I would say a more accurate way of looking at it is that humans still cater to their evolutionary imperatives, but the means by which people can maximize the satisfaction of their evolutionary imperatives has changed, due to different cultural factors. Humans, essentially, always do what they 'want' to do -- that is, attempt to maximize satisfaction, which is partaking in some combination of various natural pleasurable commodities, like sex, humor, beauty, discovery, love, power, revenge, dominance, etc. But there are a huge range of different pleasures, and they are constantly in conflict. In modern society, there may be certain decisions that are more appealing than they were before because our calculus weighing these different pleasures has changed.
Okay, this is complicated, and certainly not airtight, but I just wanted to point out a potential weak point here. Evolution will continue to be a big part of thinkness, and I think I'll read all of Ridley's books. Hope this is of at least some interest to folks.
posted by soma |
Friday, December 12, 2003
The Muslim Martin Luther
The Globe Ideas section suggests it may have found a leader of a Muslim reformation: Tariq Ramadan, a moderate Muslim leader in France. My brother's been talking for a while about how what Islam needs is a reformation, and I think it's true. Yes, Islam may have split along Sunni/Shi'a lines, but did that actually reform the religion away from its excesses, liberalize it, and make it more flexible? Not all that much, it seems.
But perhaps Ramadan, or people like him, can accomplish that. These must be religious people -- excluding folks like the recently departed Edward Said -- because they need to be able to influence those who draw a lot of their guidance from Islam. This story is the first mention I've heard of a candidate.

LIST OF TASKS:
[A] Can you duplicate everything in the blog excerpt from "I would say" down to "pleasures has changed."?
[B] Could you pick up the blog excerpt on evolution and a Muslim reformation and write a continuation that begins right after its last sentence?
The entries come from a separate source and have no connection to the blog excerpt.

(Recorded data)
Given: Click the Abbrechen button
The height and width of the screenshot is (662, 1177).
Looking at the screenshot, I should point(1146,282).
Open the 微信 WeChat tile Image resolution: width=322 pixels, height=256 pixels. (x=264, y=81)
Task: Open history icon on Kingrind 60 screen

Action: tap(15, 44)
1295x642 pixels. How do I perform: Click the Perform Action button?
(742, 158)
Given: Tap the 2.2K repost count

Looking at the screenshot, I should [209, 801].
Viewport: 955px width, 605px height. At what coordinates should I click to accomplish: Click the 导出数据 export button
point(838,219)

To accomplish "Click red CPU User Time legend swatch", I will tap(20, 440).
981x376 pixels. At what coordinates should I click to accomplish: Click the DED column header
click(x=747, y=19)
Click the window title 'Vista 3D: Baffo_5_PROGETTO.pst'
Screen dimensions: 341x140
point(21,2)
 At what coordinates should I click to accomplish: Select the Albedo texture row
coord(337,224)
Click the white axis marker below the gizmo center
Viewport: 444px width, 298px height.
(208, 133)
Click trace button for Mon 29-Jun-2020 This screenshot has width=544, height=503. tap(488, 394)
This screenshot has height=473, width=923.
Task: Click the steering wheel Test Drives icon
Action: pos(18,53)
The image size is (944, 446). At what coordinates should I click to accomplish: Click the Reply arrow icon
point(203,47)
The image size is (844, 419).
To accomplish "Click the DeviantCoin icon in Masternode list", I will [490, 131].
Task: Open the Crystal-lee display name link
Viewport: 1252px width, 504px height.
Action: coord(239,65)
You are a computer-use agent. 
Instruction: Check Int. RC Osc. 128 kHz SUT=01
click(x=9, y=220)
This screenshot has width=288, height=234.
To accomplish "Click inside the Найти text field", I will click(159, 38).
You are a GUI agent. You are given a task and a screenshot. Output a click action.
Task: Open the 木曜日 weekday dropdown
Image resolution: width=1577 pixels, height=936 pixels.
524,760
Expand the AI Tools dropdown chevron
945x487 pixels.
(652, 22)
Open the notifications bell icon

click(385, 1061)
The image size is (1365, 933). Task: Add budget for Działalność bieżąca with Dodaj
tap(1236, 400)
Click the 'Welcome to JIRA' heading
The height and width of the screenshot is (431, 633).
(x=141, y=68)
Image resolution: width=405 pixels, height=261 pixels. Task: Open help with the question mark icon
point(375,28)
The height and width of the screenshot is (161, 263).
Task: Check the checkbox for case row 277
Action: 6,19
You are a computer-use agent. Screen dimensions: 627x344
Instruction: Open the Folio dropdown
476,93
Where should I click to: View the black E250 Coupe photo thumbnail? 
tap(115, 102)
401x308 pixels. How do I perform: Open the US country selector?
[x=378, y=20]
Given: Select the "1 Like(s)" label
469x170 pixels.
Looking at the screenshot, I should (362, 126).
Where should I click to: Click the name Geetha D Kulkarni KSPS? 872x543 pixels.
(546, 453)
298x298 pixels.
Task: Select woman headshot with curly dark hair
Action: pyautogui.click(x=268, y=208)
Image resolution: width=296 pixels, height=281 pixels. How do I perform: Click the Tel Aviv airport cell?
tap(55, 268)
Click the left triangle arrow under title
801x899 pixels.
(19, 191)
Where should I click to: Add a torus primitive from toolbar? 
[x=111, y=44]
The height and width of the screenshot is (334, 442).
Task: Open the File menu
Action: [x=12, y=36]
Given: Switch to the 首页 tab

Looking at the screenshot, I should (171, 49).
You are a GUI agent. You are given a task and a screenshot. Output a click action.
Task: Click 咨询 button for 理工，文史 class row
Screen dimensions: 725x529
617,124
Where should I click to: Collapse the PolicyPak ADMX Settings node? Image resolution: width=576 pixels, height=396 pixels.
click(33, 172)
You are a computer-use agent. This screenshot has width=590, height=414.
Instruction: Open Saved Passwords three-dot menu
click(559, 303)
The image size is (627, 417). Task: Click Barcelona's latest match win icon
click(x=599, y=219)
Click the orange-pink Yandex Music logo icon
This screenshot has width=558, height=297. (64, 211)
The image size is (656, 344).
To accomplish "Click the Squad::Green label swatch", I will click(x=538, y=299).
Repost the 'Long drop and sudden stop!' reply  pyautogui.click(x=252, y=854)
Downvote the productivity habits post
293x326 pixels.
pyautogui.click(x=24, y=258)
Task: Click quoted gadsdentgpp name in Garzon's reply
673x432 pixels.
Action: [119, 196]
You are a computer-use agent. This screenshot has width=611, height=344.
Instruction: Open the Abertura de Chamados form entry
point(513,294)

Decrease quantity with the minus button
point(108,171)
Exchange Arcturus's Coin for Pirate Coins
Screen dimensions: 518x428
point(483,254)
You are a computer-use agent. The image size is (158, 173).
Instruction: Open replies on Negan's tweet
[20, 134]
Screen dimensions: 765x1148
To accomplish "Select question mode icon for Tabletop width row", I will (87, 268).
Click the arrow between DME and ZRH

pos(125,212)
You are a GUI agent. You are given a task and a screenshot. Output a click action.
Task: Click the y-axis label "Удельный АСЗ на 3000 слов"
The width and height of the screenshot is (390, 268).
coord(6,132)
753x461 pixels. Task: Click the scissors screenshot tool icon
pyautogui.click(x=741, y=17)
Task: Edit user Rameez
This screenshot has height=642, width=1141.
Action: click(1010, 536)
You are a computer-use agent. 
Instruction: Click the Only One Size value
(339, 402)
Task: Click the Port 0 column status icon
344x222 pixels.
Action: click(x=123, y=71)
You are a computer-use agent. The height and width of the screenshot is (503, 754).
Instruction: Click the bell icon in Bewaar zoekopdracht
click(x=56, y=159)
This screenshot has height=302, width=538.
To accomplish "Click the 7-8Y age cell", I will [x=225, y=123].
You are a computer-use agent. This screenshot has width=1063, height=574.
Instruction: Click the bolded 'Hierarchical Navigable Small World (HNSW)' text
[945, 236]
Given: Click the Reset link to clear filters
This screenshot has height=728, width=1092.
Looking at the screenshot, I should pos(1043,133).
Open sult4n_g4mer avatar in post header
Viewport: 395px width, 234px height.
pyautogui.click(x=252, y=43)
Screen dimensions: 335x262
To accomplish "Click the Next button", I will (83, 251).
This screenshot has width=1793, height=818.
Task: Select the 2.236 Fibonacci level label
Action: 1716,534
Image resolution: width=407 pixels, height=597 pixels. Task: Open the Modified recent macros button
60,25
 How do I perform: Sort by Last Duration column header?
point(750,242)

ANSWERS PROVIDED:
[A]
I would say a more accurate way of looking at it is that humans still cater to their evolutionary imperatives, but the means by which people can maximize the satisfaction of their evolutionary imperatives has changed, due to different cultural factors. Humans, essentially, always do what they 'want' to do -- that is, attempt to maximize satisfaction, which is partaking in some combination of various natural pleasurable commodities, like sex, humor, beauty, discovery, love, power, revenge, dominance, etc. But there are a huge range of different pleasures, and they are constantly in conflict. In modern society, there may be certain decisions that are more appealing than they were before because our calculus weighing these different pleasures has changed.

[B]
The story depicts some controversy about Ramadan, mentioning the claims that he is anti-Jewish. From reading the story, I can't really see all that much of it. Granted, it's a pretty touchy time to be speaking critically about Muslim/Jewish issues in Europe, but I think his comments were not offensive, and it sounds like he's doing a lot of good in enlightening a path for Muslims to remain devout while being politically moderate and socially modern.
posted by soma |
Friday, December 12, 2003
Wednesday, December 10, 2003
Literally not literally
Okay, I've been gone for long. But I'm back. I was sick and travelling. It seems that blogging, for me, is kind of like exercising: easy to do when you're doing it, tough when you lost the momentum.
My brother notices that I'm a big hypocrite. [Took him long enough.] He notices that in a recent post I said that America had crossed the Rubicon in its transition to empire, 'in about the most literal way possible.' When I said that, I meant that it was similar to the original meaning of 'crossing the Rubicon' in that that event signified the end of the Roman republic. But of course it could be more literal: if the nation actually crossed a river called the Rubicon. I think my use of the work 'about' may provide a little exculpatory qualification, but maybe just a shred.
And he points out that since I posted last month about people's abuse of the word 'literally', you might think that I would be more careful. You might also be wrong.